Work task: Take every line containing "Given" out of the records.

Input data:
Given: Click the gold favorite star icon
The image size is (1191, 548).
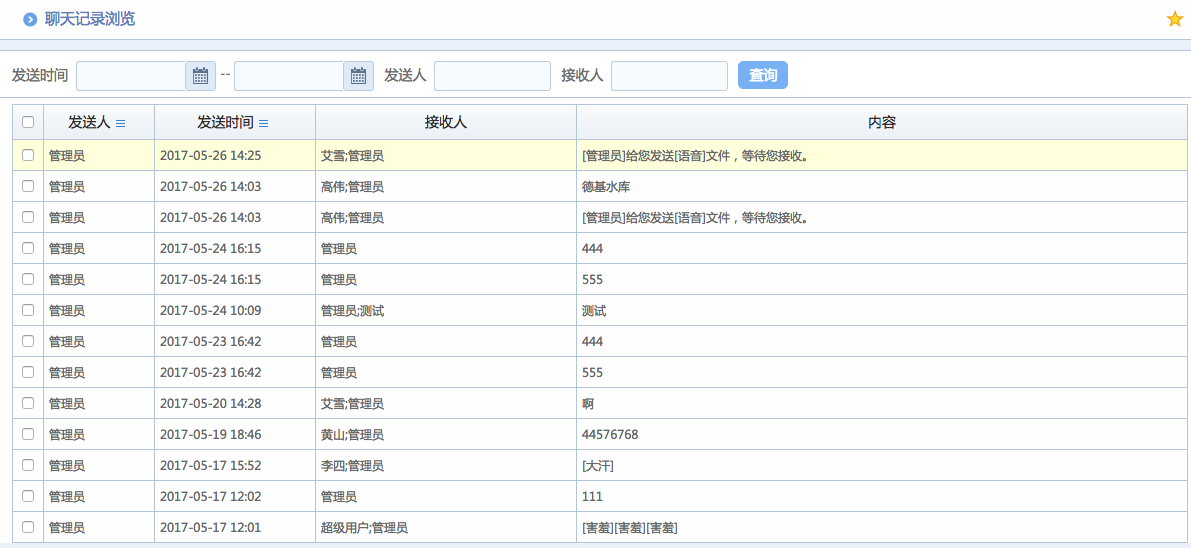Looking at the screenshot, I should tap(1175, 19).
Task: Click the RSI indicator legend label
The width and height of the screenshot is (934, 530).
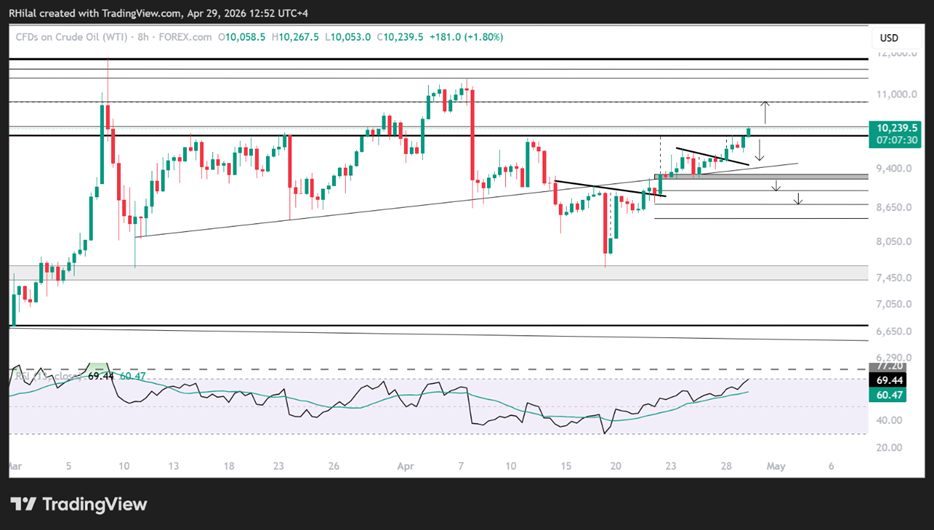Action: click(x=48, y=376)
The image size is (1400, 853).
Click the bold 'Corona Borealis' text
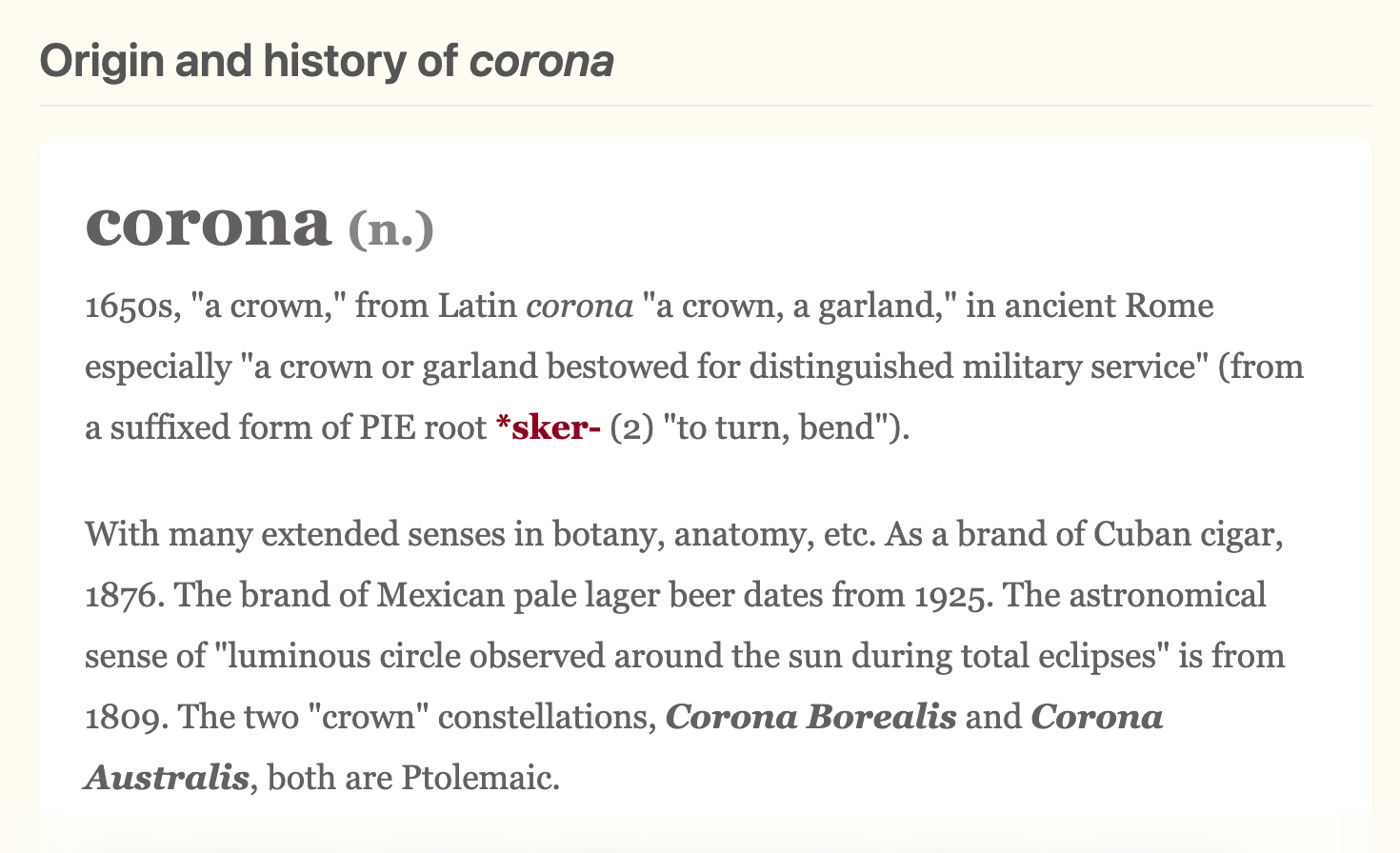[810, 717]
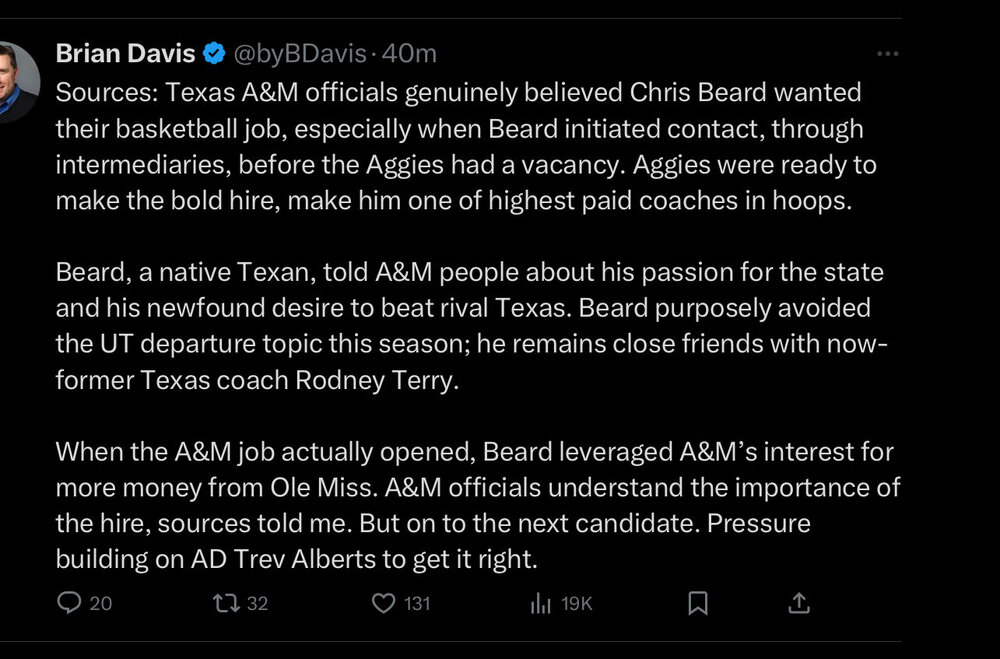This screenshot has height=659, width=1000.
Task: Click the paragraph starting "Sources: Texas A&M officials"
Action: (458, 146)
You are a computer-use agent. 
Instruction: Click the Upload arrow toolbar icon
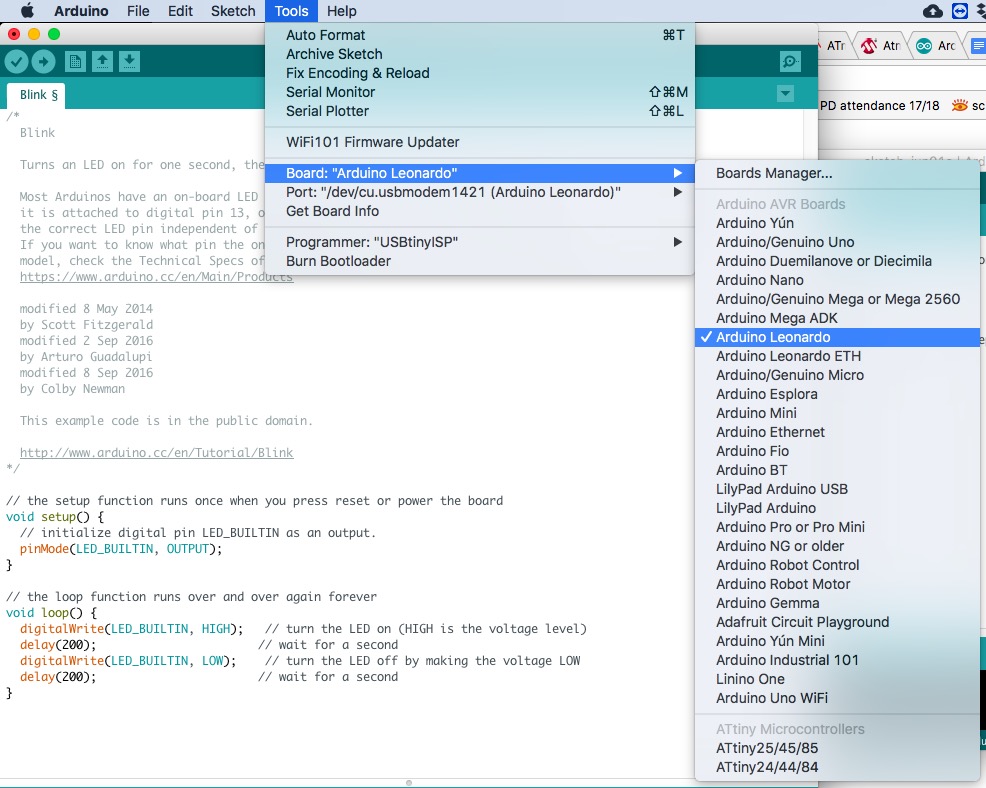click(x=44, y=61)
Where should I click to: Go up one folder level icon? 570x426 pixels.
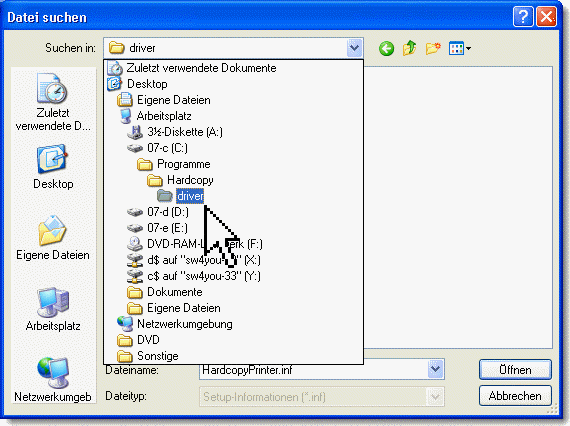409,48
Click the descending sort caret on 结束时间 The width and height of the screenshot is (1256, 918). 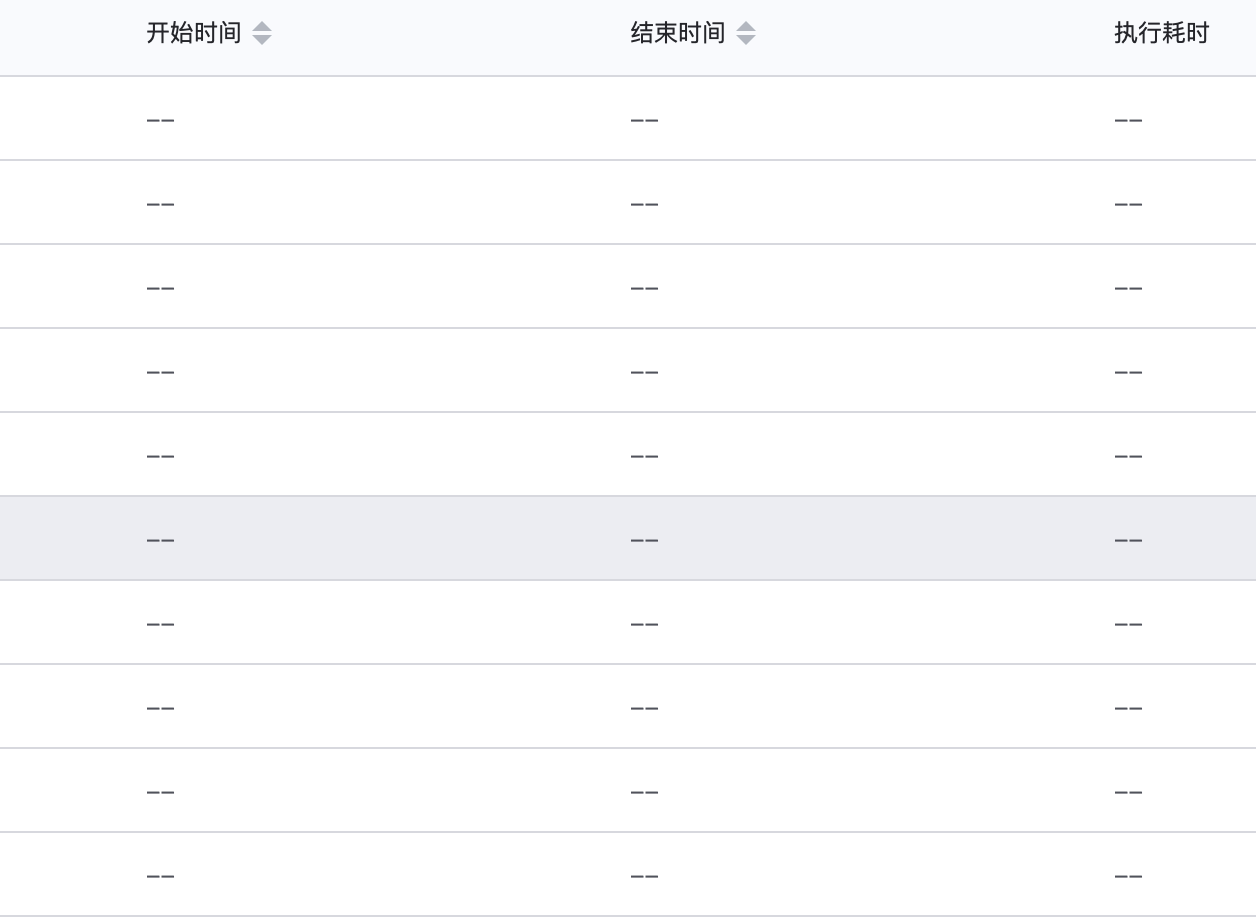coord(746,39)
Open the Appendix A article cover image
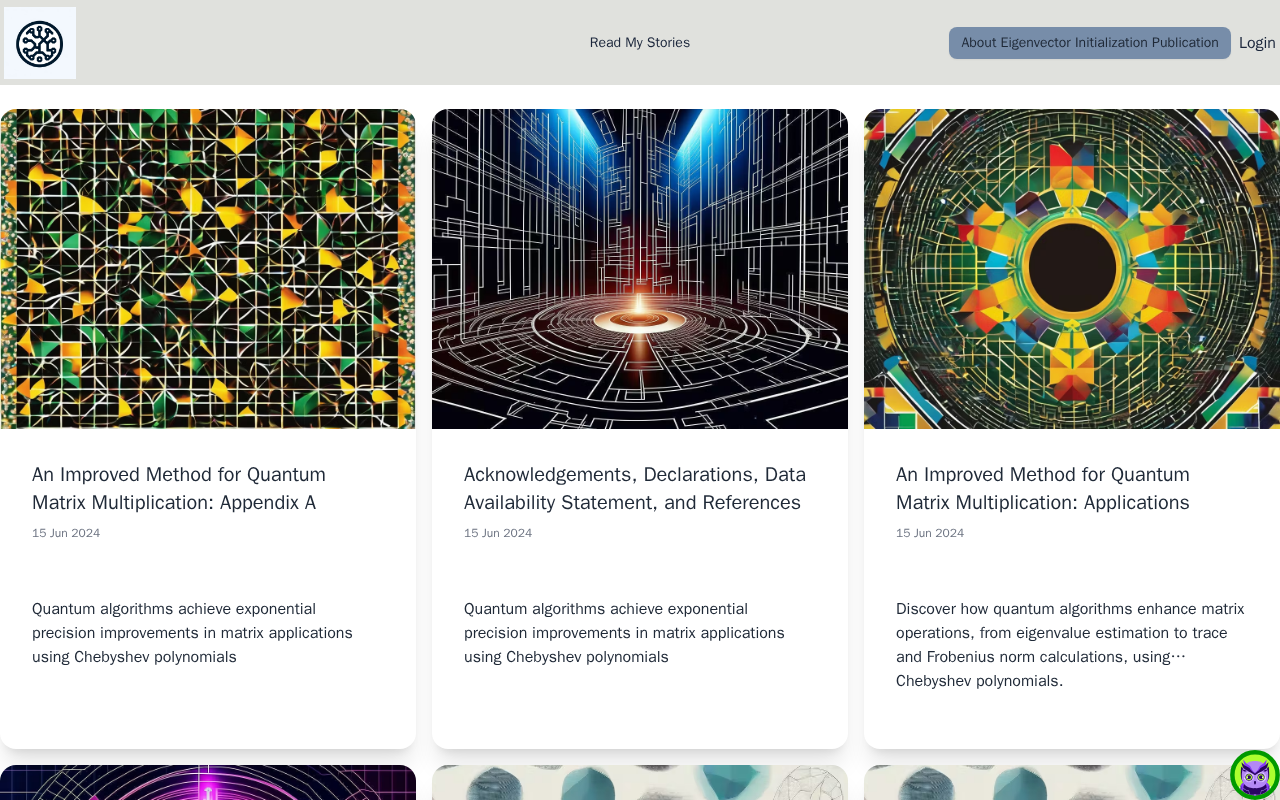 coord(208,269)
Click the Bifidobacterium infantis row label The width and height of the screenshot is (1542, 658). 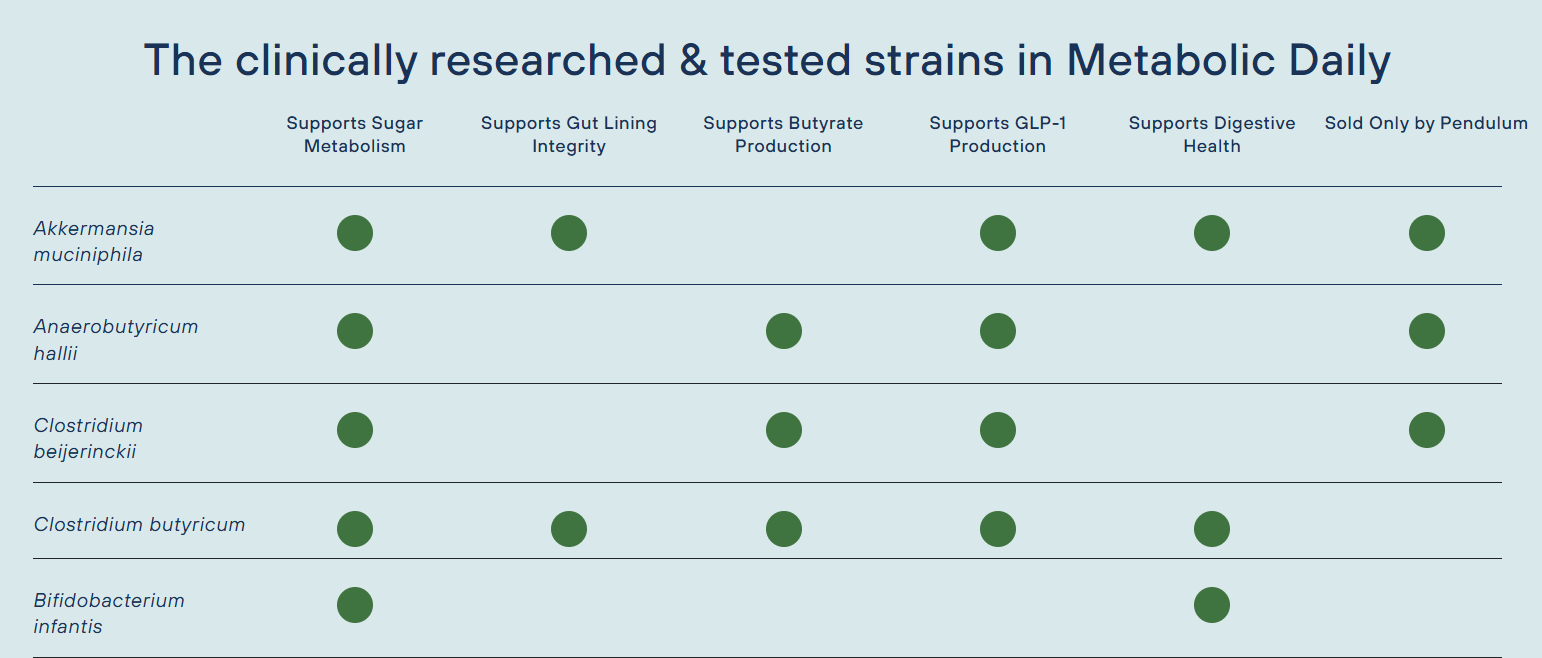pos(109,613)
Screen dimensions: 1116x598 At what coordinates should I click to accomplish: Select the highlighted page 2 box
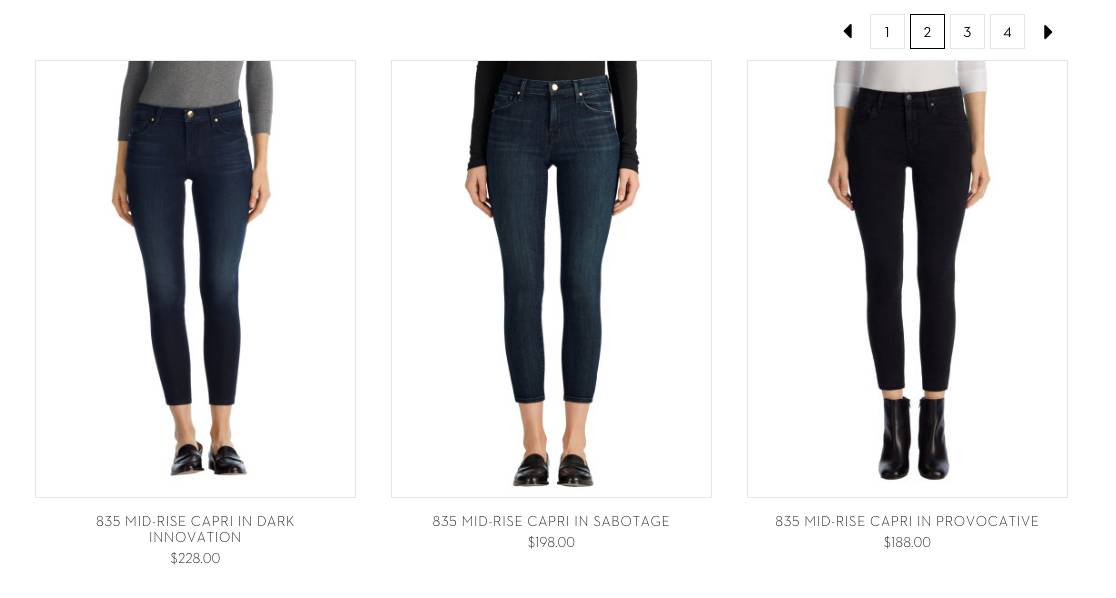927,31
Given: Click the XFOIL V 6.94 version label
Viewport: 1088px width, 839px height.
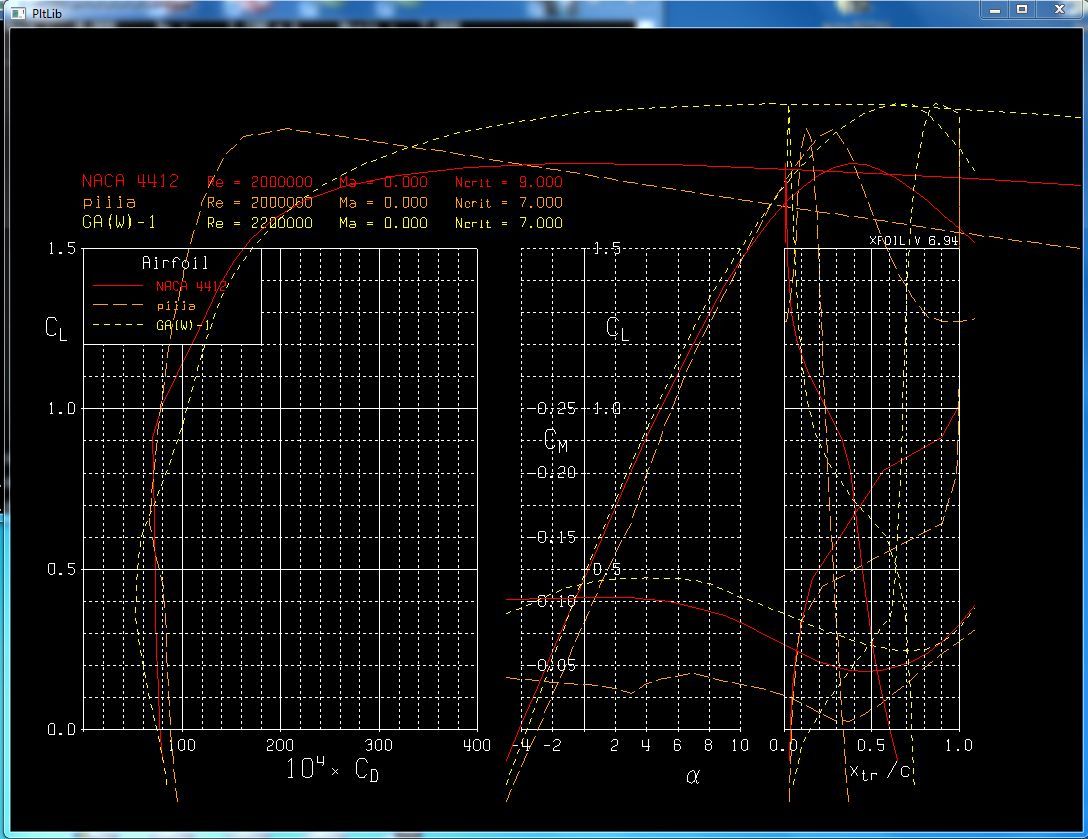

Problem solution:
Given: Click the gold favorite star icon
Given: Click the XFOIL V 6.94 version label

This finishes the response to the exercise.